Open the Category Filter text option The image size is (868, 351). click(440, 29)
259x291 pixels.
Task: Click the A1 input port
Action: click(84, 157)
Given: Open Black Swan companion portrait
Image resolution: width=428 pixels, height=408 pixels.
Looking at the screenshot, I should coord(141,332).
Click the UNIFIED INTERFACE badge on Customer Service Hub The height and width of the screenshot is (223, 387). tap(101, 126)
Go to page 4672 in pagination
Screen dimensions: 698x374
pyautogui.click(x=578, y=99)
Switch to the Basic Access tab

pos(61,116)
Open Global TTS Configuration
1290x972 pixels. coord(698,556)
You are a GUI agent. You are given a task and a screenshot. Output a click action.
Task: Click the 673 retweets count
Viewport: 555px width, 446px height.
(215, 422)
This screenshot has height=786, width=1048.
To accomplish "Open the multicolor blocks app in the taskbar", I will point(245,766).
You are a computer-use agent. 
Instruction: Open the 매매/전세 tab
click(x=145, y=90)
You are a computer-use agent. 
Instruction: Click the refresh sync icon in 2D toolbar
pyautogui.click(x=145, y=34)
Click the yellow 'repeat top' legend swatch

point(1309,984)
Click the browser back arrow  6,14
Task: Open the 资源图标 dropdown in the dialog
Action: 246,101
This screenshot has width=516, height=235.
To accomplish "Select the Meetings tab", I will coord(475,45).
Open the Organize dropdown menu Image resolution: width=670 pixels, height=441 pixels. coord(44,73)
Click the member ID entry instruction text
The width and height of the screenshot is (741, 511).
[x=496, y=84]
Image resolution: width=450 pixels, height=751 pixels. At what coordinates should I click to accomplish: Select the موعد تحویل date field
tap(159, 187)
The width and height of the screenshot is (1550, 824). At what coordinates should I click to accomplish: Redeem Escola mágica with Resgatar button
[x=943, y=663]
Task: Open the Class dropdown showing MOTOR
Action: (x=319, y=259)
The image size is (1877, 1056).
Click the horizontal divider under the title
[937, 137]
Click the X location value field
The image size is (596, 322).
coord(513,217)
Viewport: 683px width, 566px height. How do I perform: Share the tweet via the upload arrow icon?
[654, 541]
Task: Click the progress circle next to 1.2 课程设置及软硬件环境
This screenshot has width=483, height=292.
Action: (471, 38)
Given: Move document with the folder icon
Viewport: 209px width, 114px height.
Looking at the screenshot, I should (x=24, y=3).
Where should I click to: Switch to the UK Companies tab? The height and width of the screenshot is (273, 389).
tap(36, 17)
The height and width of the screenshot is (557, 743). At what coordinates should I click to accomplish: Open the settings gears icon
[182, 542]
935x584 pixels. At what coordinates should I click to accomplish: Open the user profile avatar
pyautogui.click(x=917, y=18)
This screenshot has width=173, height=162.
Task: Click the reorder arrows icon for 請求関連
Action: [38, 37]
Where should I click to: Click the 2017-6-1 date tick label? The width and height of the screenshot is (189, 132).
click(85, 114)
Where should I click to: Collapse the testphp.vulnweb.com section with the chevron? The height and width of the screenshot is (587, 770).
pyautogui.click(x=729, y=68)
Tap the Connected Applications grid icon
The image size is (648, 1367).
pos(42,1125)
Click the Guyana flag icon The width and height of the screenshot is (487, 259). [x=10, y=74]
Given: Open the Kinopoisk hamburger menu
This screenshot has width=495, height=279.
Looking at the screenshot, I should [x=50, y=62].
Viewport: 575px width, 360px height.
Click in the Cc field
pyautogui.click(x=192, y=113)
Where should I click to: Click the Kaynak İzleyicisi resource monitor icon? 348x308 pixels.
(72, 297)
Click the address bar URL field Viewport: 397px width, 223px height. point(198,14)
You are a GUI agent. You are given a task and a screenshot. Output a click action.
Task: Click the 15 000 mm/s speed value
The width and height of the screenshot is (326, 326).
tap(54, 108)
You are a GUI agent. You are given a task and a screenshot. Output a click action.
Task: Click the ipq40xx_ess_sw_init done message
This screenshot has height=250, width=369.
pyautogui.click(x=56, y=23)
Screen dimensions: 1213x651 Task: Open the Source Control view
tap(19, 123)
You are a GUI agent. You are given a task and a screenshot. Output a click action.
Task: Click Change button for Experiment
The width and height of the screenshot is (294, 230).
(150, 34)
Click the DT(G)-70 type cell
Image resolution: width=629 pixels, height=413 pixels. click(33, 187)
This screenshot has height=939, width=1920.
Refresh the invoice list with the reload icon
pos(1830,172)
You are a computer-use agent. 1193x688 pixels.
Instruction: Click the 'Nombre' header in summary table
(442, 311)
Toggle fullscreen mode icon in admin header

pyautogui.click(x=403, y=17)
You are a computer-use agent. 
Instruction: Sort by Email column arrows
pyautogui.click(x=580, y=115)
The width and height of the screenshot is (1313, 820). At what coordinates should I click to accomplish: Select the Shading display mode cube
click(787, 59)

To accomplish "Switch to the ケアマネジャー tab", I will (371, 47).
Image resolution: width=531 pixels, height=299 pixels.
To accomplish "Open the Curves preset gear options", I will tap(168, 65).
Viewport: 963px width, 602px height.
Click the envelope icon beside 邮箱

→ To do:
Take exactly the lines from the one containing "Given: Open Black Swan companion portrait" through the one containing "The image size is (1877, 1056)." in the data above, and output them with nothing added.

→ Output of the exercise:
Given: Open Black Swan companion portrait
Image resolution: width=428 pixels, height=408 pixels.
Looking at the screenshot, I should coord(141,332).
Click the UNIFIED INTERFACE badge on Customer Service Hub The height and width of the screenshot is (223, 387). tap(101, 126)
Go to page 4672 in pagination
Screen dimensions: 698x374
pyautogui.click(x=578, y=99)
Switch to the Basic Access tab

pos(61,116)
Open Global TTS Configuration
1290x972 pixels. coord(698,556)
You are a GUI agent. You are given a task and a screenshot. Output a click action.
Task: Click the 673 retweets count
Viewport: 555px width, 446px height.
(215, 422)
This screenshot has height=786, width=1048.
To accomplish "Open the multicolor blocks app in the taskbar", I will point(245,766).
You are a computer-use agent. 
Instruction: Open the 매매/전세 tab
click(x=145, y=90)
You are a computer-use agent. 
Instruction: Click the refresh sync icon in 2D toolbar
pyautogui.click(x=145, y=34)
Click the yellow 'repeat top' legend swatch

point(1309,984)
Click the browser back arrow  6,14
Task: Open the 资源图标 dropdown in the dialog
Action: 246,101
This screenshot has width=516, height=235.
To accomplish "Select the Meetings tab", I will coord(475,45).
Open the Organize dropdown menu Image resolution: width=670 pixels, height=441 pixels. coord(44,73)
Click the member ID entry instruction text
The width and height of the screenshot is (741, 511).
[x=496, y=84]
Image resolution: width=450 pixels, height=751 pixels. At what coordinates should I click to accomplish: Select the موعد تحویل date field
tap(159, 187)
The width and height of the screenshot is (1550, 824). At what coordinates should I click to accomplish: Redeem Escola mágica with Resgatar button
[x=943, y=663]
Task: Open the Class dropdown showing MOTOR
Action: (x=319, y=259)
The image size is (1877, 1056).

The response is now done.